RECORDED INFORMATION Block Start

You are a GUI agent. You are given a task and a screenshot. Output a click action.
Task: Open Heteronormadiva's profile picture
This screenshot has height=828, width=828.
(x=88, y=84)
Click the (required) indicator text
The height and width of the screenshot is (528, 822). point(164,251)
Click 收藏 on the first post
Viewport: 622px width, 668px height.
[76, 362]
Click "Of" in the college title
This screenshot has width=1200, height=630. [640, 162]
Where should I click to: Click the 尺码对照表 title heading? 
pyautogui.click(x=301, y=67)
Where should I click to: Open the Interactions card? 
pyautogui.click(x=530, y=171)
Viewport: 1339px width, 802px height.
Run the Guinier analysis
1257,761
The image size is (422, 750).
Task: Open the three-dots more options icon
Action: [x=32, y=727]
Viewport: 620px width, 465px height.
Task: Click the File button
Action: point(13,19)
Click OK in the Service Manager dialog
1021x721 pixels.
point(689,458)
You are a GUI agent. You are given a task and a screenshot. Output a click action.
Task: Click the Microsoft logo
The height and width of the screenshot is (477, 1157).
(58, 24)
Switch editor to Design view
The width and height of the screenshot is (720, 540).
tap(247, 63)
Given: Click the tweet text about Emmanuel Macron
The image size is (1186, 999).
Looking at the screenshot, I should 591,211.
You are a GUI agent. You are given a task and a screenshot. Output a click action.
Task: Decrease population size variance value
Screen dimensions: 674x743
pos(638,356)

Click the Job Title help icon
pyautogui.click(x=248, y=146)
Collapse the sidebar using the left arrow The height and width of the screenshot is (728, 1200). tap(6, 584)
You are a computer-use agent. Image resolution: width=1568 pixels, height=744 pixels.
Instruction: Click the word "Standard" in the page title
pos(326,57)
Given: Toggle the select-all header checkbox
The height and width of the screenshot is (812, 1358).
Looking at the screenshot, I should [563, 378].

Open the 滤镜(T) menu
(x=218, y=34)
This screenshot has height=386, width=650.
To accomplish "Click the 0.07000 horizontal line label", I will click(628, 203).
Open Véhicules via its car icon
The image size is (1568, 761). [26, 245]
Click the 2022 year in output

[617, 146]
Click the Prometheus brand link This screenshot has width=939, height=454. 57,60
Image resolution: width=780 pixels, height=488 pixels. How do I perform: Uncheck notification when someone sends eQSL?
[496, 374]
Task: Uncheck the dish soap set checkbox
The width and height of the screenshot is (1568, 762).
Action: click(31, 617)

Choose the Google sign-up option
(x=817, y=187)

RECORDED INFORMATION Block End

* _TASK TO CARRY OUT_
Copy all lines from the data that hold the word "checkbox".

* _EXERCISE SOLUTION_
Given: Toggle the select-all header checkbox
Task: Uncheck the dish soap set checkbox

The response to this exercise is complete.